Зевая, я читал отчет местного отделения милиции о проделанной работе. В принципе, зацепиться там особо не за что. Бандиты вылетели из чащи со свистом и матюгами, в чащу и ушли.
Понятное дело, что навел кто-то из местных. Кто? Да любого кулака и подкулачника бери – не ошибешься. Для них всех Атаман брат и защитник. Они ему наушничают. И на своих недругов его наводят. Помогают с лошадьми, провиантом, укрывают, разведку чинят. Человек пять уже осудили за пособничество, двоих даже шлепнули по приговору суда. Но толку-то?
Дело по банде Атамана находится в моем производстве, как у отвечающего за линию «бандитизм». Но пока моя работа состоит в том, чтобы подшивать в него материалы.
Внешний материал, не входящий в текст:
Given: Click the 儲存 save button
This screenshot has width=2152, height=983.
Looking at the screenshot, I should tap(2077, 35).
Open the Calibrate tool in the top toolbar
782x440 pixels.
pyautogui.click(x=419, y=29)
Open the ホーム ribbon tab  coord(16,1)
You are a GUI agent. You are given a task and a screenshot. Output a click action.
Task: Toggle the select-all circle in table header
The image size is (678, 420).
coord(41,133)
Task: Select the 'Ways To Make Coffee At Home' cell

Вот как сейчас, я с удовольствием подшил отчет, ощутив, что том стал увесистее. Какая-то иллюзия странная имеется – чем увесистее том, тем значительнее работа. Что совершенно не так. Для нас значительной работой является лишь результат. То есть посаженный в клетку или убитый Атаман и его подельники.
Хоть дело и у меня, но основную работу делает лично Раскатов. Вечно что-то там измышляет, выстраивает оперативные комбинации. И снова предпринимает попытки внедрить в банду своего информатора.
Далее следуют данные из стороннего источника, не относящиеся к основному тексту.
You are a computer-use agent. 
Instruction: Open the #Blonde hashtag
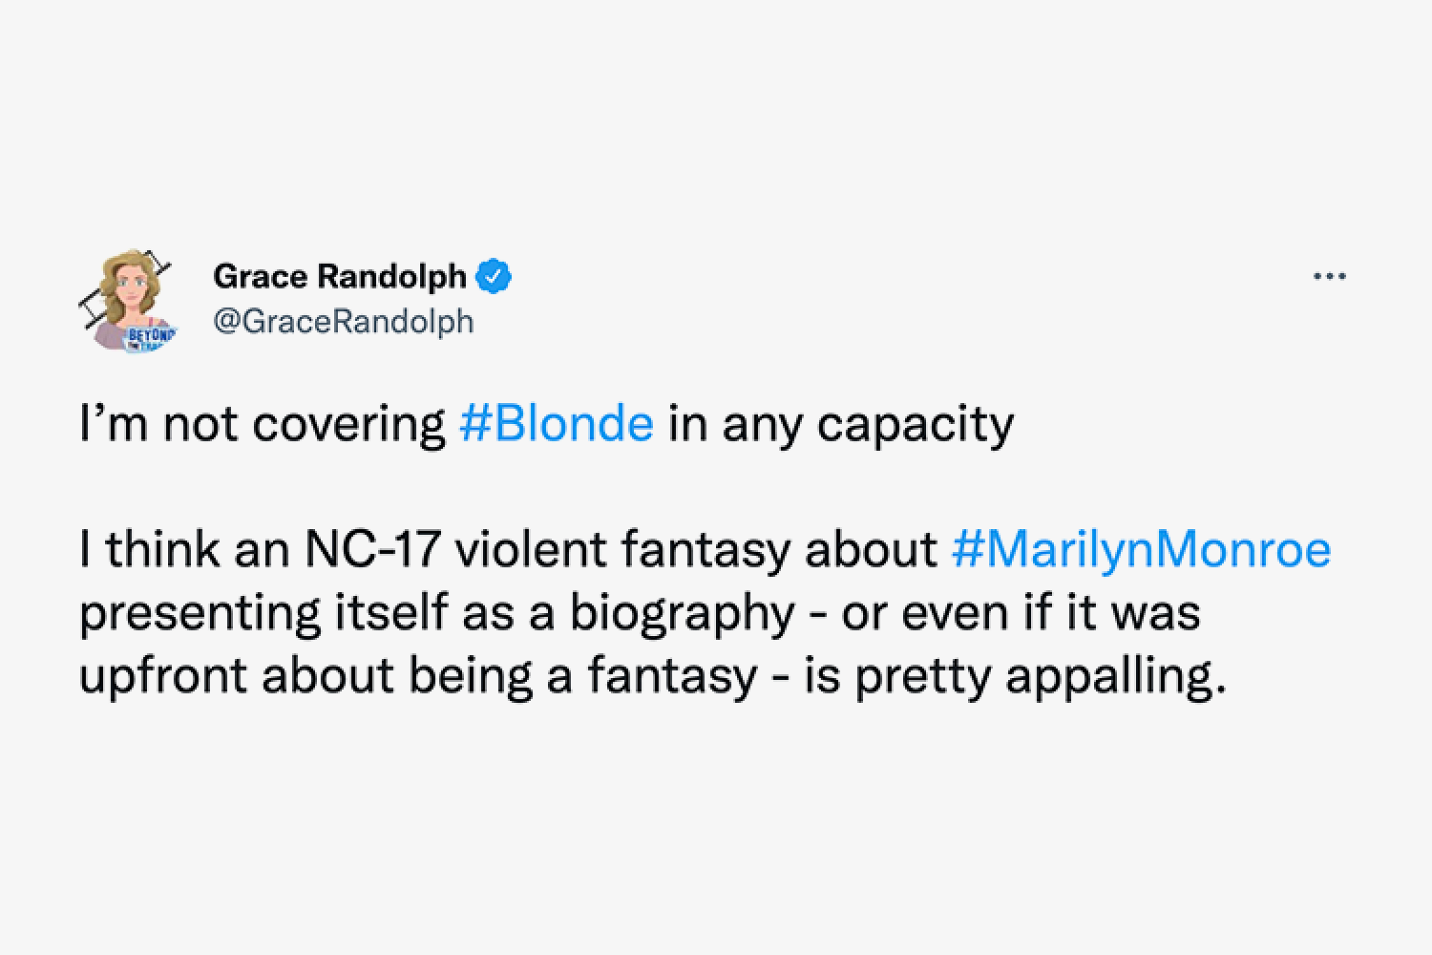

На селе сейчас много недовольных, так что в помощниках и в новых кадрах у Атамана недостатка нет. Раскулаченные и члены их семей уходят к нему. В этом потоке и пытался начальник протолкнуть нашего очередного информатора. Двоих предыдущих убили, один сумел сбежать. Атаман каким-то образом научился вычислять наших людей. И как в таких условиях бросать на минное поле очередного секретного сотрудника, надеясь, что на этот раз получится? Раскатов считал, что надо рисковать, поскольку других способов все равно нет. Полк войск ОГПУ и приданные подразделения РККА обшаривали эти леса. Но это как нашу реку чайной ложкой черпать или запруду там из газетки поставить. Леса огромные, там целая армия растворится без следа.
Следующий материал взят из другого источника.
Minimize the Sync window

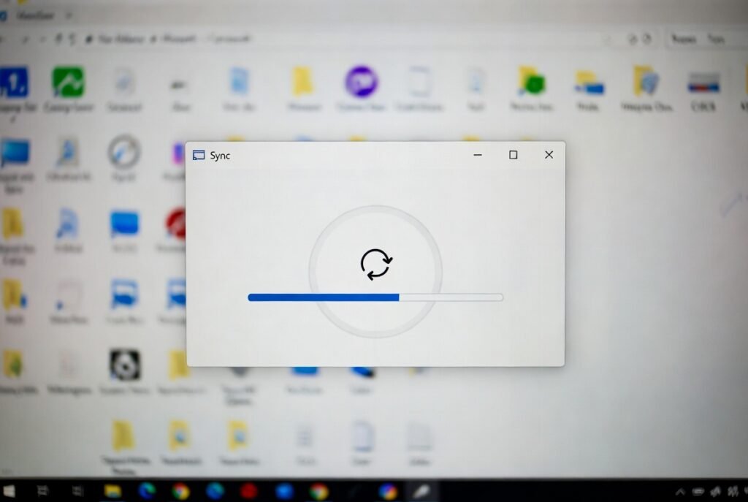click(478, 155)
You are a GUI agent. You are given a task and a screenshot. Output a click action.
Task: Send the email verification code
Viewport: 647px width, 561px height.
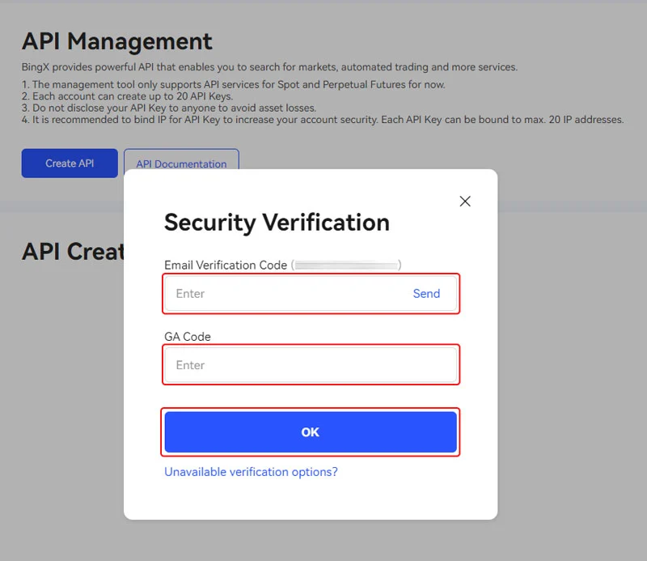(x=426, y=294)
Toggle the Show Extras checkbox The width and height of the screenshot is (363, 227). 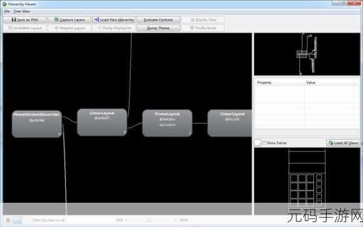click(x=264, y=143)
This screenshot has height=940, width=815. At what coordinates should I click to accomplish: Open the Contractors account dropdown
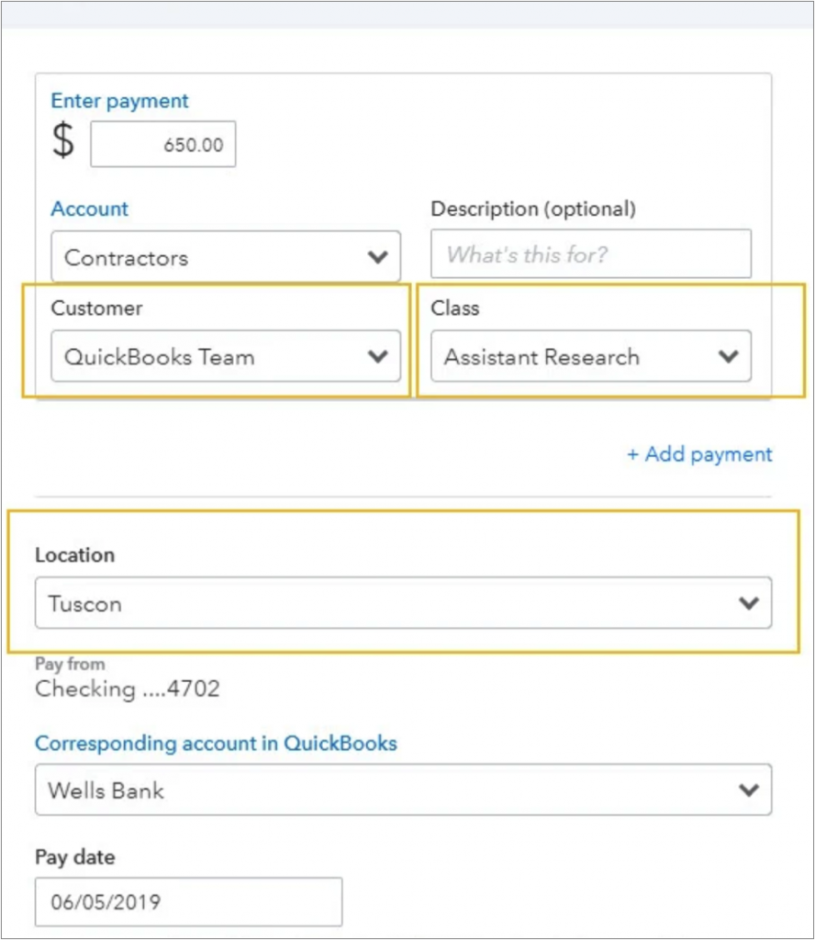coord(226,257)
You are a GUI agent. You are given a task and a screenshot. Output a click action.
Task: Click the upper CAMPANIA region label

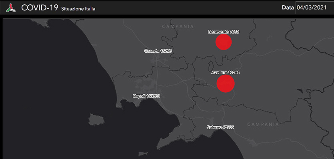click(178, 27)
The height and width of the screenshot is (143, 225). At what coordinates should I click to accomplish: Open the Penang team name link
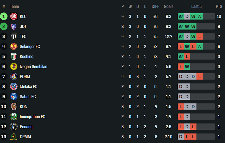coord(26,127)
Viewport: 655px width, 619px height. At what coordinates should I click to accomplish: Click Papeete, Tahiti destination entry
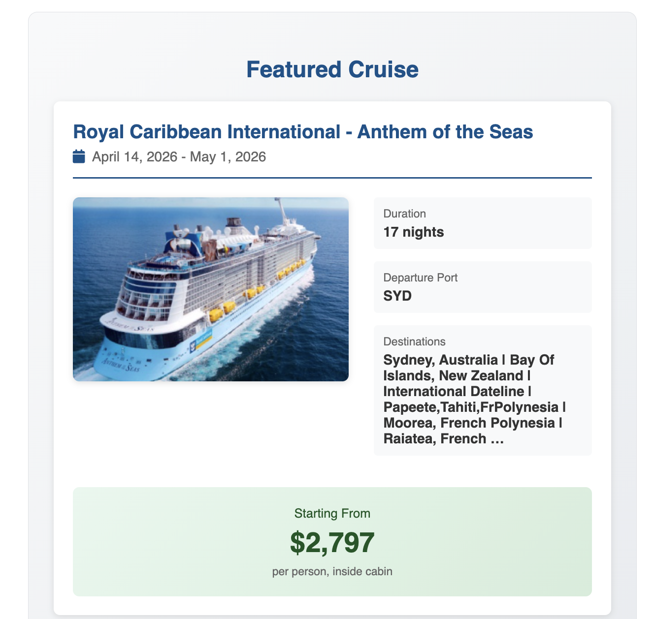[x=470, y=407]
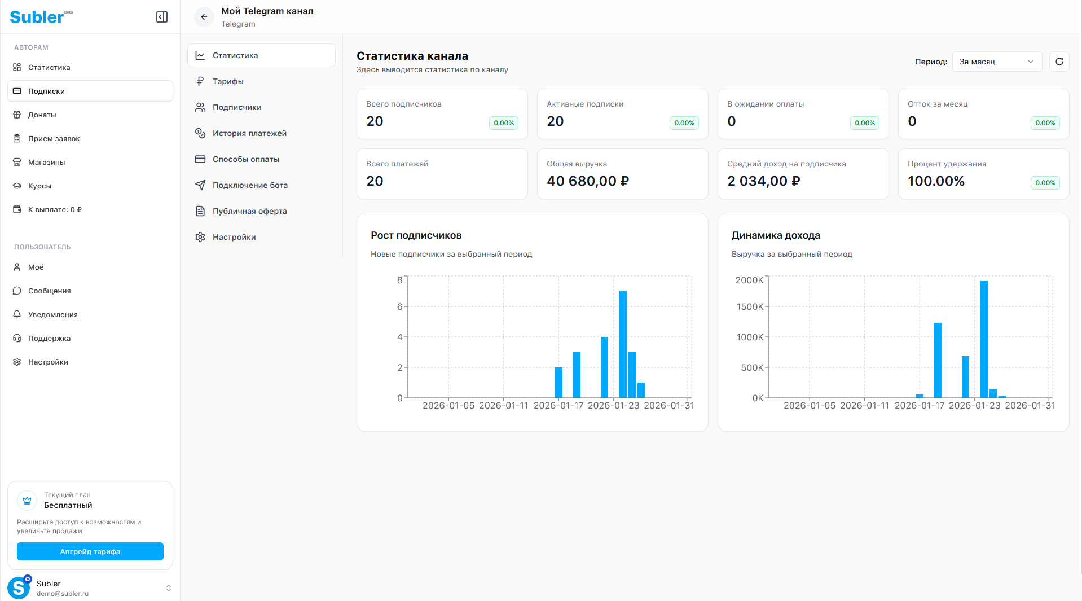Click the Подключение бота paper plane icon

click(200, 185)
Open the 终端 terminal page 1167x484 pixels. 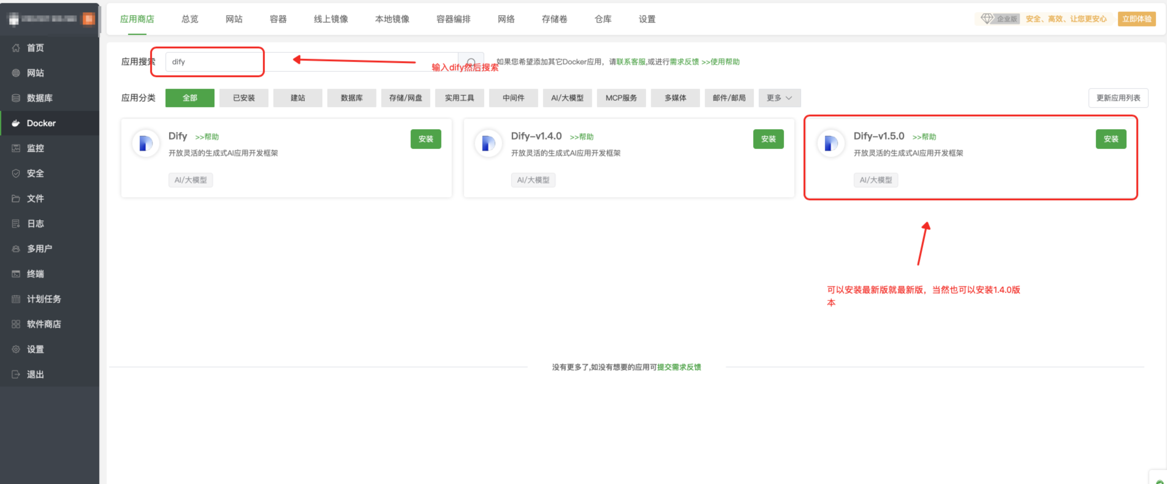point(35,274)
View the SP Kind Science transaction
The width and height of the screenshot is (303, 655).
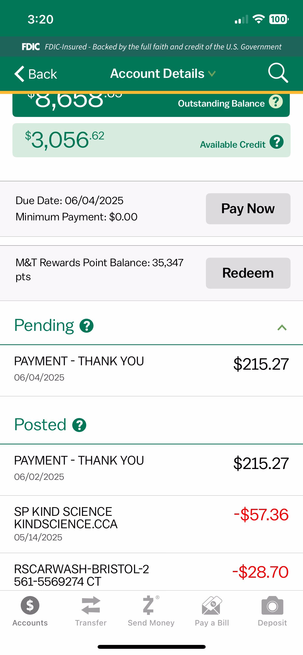pos(151,524)
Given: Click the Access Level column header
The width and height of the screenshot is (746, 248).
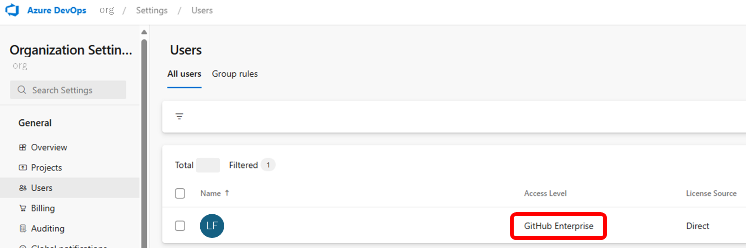Looking at the screenshot, I should 545,194.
По моему разумению, сжигать так дальше наш негласный аппарат смысла нет. Атамана надо выманивать из чащ и болот. Нужна какая-то приманка, на которую он бросится, как щука в реке. Но какая приманка? И вообще, что держит Шустова в этих краях? Обычно нигде он так долго не задерживался. Мало у нас информации. Очень мало.
Я принялся писать рапорт по моей встрече с инженером Ветвитским. Мол, установлен доверительный контакт. Рассматривается как перспективный источник информации, освещающей деятельность шахтоуправления. Перо скрипело по бумаге. Я клюнул носом и посадил кляксу – солидную такую, ни одна промокашка не возьмет. Надо переписывать.
Спать хотелось страшно. Ночь провел активно. Не подумайте плохого – всего лишь просидел за столом под желтым абажуром, отбрасывающим неверный свет – электричество в городе давали с перебоями, напряжение постоянно скакало, лампочки перегорали, но к этому все привыкли, и в планах была большая станция на угле. Читал я роман «Человек-амфибия», оказавшийся на редкость увлекательным и срезонировавшим во всем моем существе. Потрясающие картины таинственной морской бездны, завораживающие перспективы исследований мирового океана. При прочтении так и хотелось возопить в пространство: «Ну, сделайте мне жабры!» Но пока что сделал только я сам себе сонливость и вялость. Еще смущает, что после таких книжек обыденность кажется пресной и скучной.